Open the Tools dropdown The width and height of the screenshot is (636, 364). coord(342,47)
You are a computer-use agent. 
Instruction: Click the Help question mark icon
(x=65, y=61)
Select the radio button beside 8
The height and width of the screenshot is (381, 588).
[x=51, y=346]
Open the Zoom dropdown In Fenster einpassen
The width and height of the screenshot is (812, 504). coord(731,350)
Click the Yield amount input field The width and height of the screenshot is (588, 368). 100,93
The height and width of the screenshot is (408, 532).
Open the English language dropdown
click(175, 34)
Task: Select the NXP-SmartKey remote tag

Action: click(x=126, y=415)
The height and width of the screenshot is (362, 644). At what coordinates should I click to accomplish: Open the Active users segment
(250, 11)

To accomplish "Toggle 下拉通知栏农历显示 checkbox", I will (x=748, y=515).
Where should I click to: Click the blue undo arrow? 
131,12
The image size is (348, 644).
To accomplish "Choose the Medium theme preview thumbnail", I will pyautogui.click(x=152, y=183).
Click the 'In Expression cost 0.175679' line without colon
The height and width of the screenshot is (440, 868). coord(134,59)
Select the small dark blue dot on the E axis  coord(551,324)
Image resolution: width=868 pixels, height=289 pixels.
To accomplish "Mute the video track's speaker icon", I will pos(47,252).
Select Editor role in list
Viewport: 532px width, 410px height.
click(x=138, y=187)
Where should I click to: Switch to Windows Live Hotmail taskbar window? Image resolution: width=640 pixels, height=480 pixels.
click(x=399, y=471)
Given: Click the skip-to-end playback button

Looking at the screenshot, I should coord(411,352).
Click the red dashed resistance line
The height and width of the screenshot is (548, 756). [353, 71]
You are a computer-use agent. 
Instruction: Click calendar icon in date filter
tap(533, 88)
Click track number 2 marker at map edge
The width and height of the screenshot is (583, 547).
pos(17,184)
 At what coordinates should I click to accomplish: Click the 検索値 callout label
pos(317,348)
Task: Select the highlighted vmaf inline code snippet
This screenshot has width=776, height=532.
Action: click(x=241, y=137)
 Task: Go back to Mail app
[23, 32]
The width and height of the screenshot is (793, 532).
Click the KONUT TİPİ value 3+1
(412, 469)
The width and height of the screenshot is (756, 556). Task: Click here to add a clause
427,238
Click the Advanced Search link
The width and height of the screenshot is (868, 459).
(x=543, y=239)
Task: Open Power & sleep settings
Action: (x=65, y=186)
########################################
What to work on - Every line above carrying the word "will" needs to be shown.

Task response -
To accomplish "Toggle 下拉通知栏农历显示 checkbox", I will (x=748, y=515).
To accomplish "Choose the Medium theme preview thumbnail", I will pyautogui.click(x=152, y=183).
To accomplish "Mute the video track's speaker icon", I will pos(47,252).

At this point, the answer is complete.